Nesta segunda-feira (25), a coluna “Senta aqui, com Marina Vergueiro” recebeu  a física médica e divulgadora científica, Janaína Dutra Silvestre Mendes.

“Ser mulher no Brasil já é difícil, ser cientista no Brasil já é difícil, ser mulher cientista é muito difícil. A gente tem todos os atravessamentos de ser mulher. A gente teve mais um corte na ciência este ano. Sempre que a gente tem cortes na ciência, sendo de um grupo que já é subvalorizado, descapitalizado, que é o grupo das mulheres, um grupo minorizado, acaba sendo especialmente difícil. Nós somos 30% dos cientistas no mundo inteiro. No Brasil esse número é ainda mais baixo”, disse a cientista.

Marina questionou se, na ciência, as mulheres têm menos crédito que os homens. Janaína relatou a existência de um fenômeno chamado “Efeito Matilda”, que acontece quando as mulheres são alijadas de suas conquistas científicas, essas conquistas são simplesmente passadas para um homem. “A gente tem exemplos muito conhecidos na ciência e exemplos que acontecem diariamente aos montes nos laboratórios e institutos e não foram visibilizados.

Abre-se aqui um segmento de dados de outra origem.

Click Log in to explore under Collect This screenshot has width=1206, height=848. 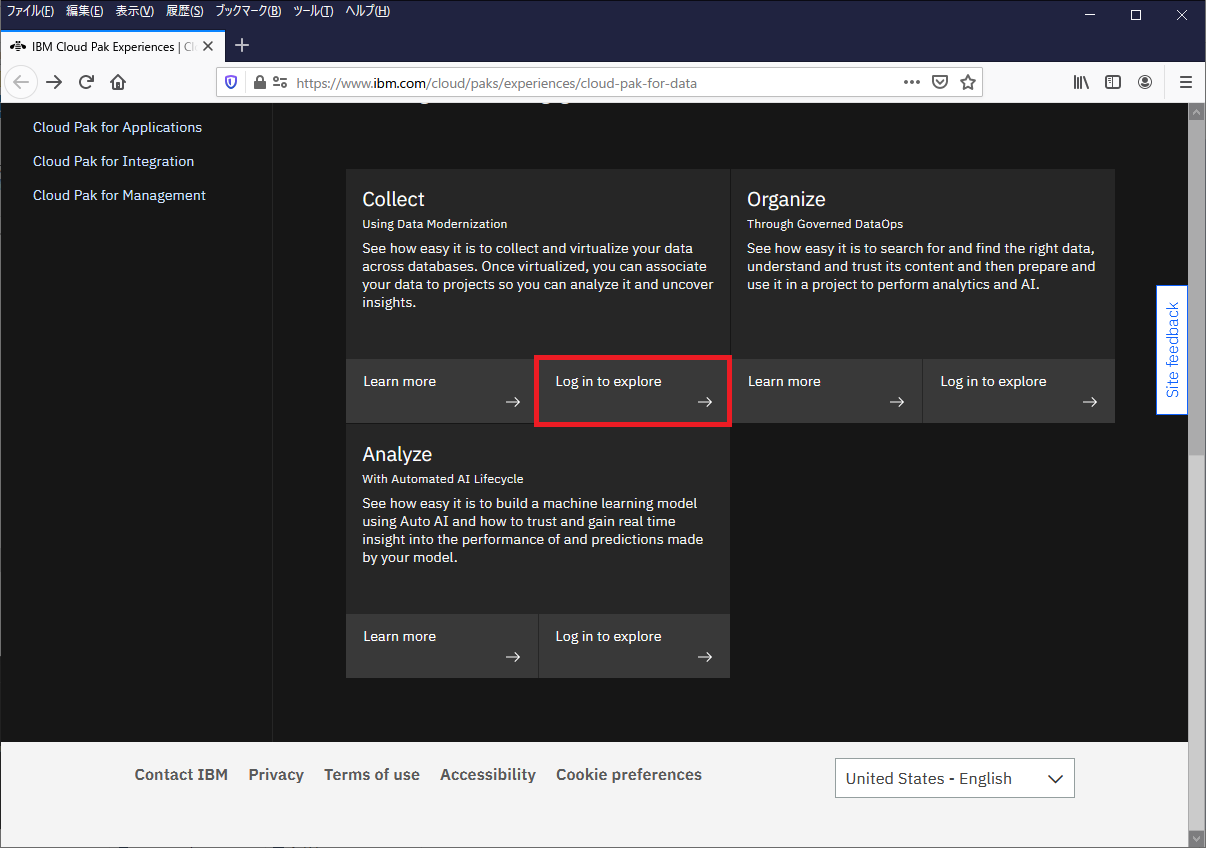coord(633,391)
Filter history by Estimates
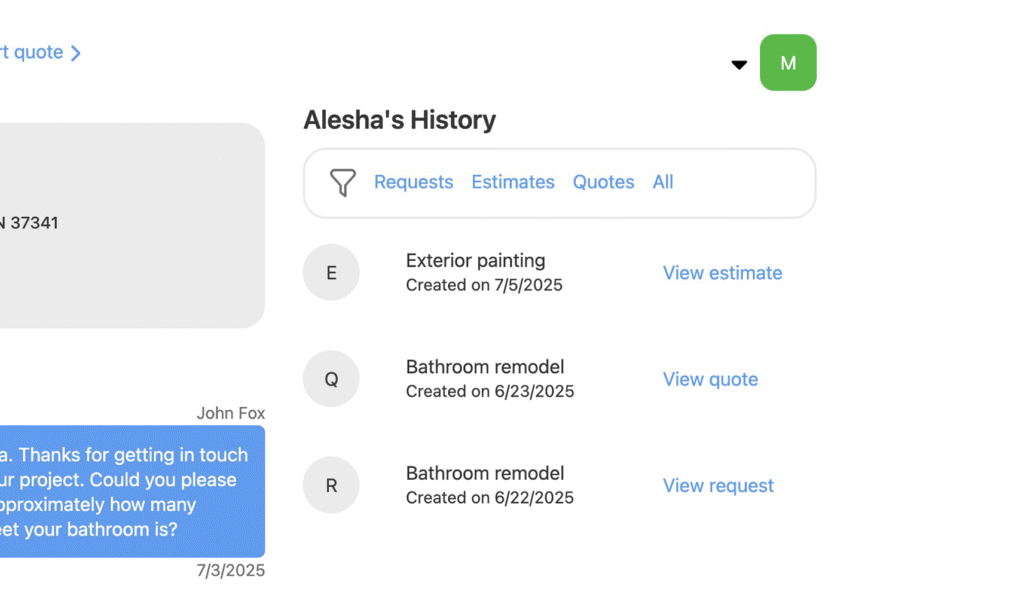 tap(513, 182)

Há o caso da Rosalind Franklin que descobriu a dupla hélice do DNA e nunca ganhou o prêmio Nobel. Quem ganhou foi Watson e Crick e não foram eles que descobriram”, contou.

Segundo Janaína, existem algumas supostas pesquisas onde as pessoas tentavam usar um discurso meio biologizante para ‘explicar’ que as mulheres tinham dificuldades em ter um raciocínio geométrico, espacial, matemático, que elas não seriam capazes de ser boas cientistas e que isso poderia ser comprovado cientificamente. “Isso não é verdade, são pesquisas que contêm muito o que as pessoas chamam de ‘vieses inconscientes’, dados pelos próprios cientistas. Isso também é cientificamente comprovado, porque todas as ciências são sociais, são feitas por pessoas e têm os vieses dos cientistas que conduzem essas pesquisas.”

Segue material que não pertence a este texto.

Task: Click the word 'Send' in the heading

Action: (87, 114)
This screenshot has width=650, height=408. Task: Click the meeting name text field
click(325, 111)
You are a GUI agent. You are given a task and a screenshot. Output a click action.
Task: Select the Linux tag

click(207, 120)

Ela alertou para pesquisas com vieses que transpõem comportamentos do que se esperam de uma sociedade heteronormativa dos seres humanos para animais. “A gente escuta que determinadas espécies de pássaro são fiéis, cacatuas são fiéis, se o macho morre, a fêmea viúva fica sozinha para sempre, fica fiel àquele macho. Aí foram estudar o  DNA da prole e descobriram DNA de um monte de macho. Aí usam esse exemplo para contar historinha pra mulher, transpõe isso para o comportamento humano porque é bonitinha a história, da mulher passiva, bela e recatada do lar. Por isso a gente fala desses vieses inconscientes que permeiam a ciência. Infelizmente, isso é muito comum”, lamentou.

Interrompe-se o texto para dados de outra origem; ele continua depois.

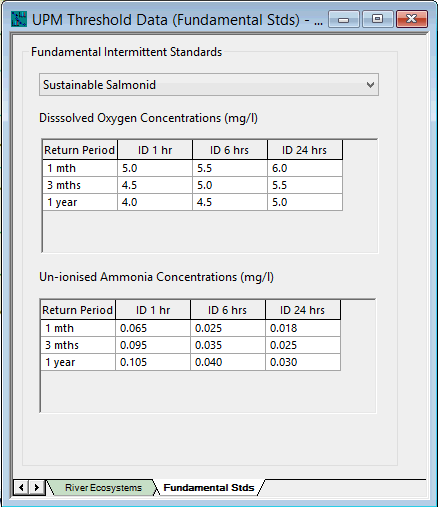Select oxygen 1 mth ID 1 hr cell 5.0
Screen dimensions: 438x507
(x=155, y=168)
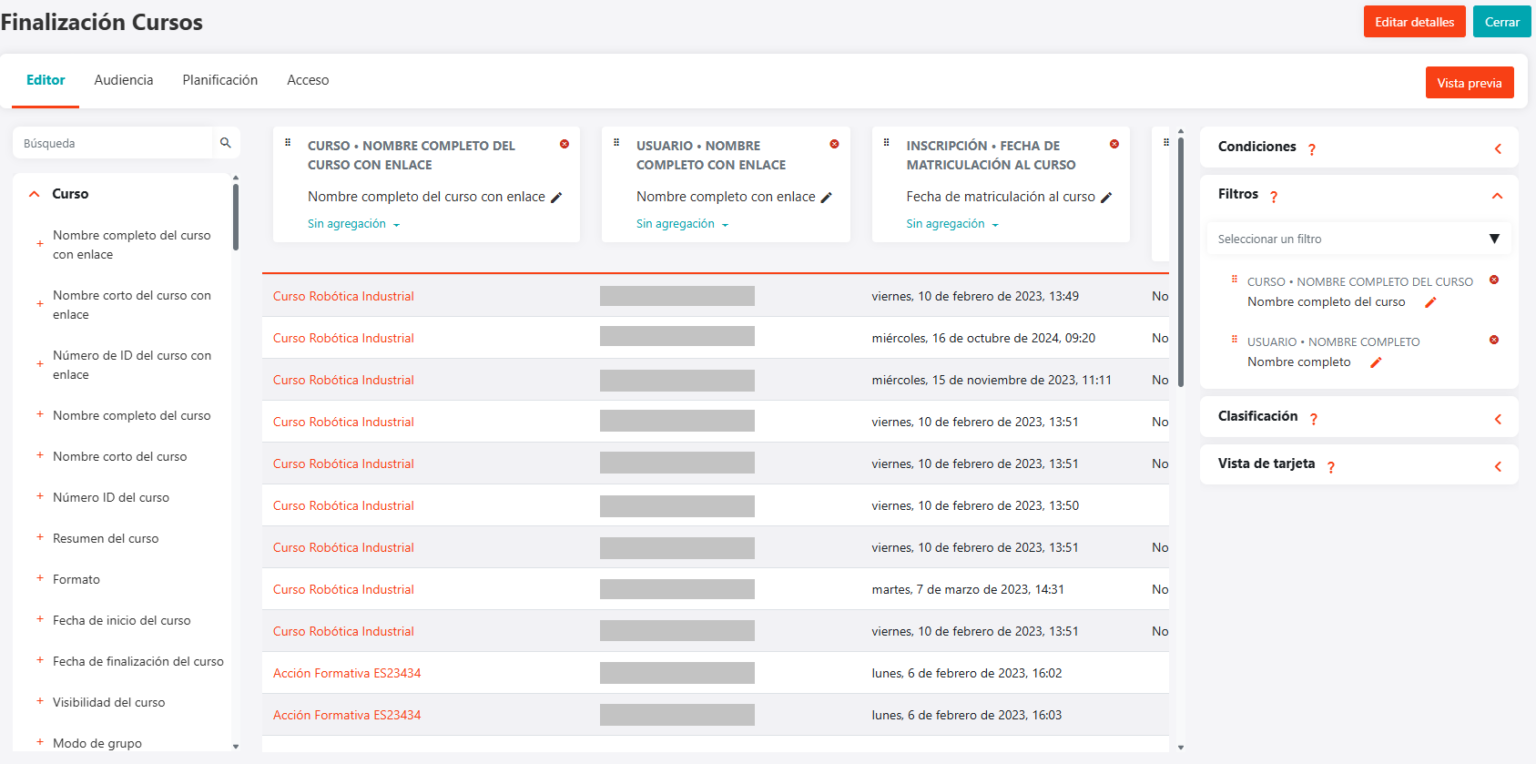Remove the "CURSO • NOMBRE COMPLETO DEL CURSO CON ENLACE" column
Image resolution: width=1536 pixels, height=764 pixels.
pyautogui.click(x=564, y=144)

Janaína contou que foi casada e às vezes, quando ia a algum congresso, perguntavam se o marido dela tinha deixado. Uma vez ela foi selecionada para participar de um evento só de mulheres e nunca havia participado de algo parecido.  “Aquilo me tocou profundamente, eu vi que havia pessoas que só trabalhavam com isso e que era possível eu trabalhar na minha área me sentindo confortável, sem que aquilo fosse uma luta diária, que eu pudesse estar no meu trabalho e não sentir desconforto. Porque até então eu achava que era natural sentir um desconforto diário.”

Na pauta da conversa ainda foram abordados temas como a inclusão de corpos femininos nos estudos clínicos, pílula do dia seguinte e outros medicamentos que não funcionam com determinados índices de massa corpórea (IMC).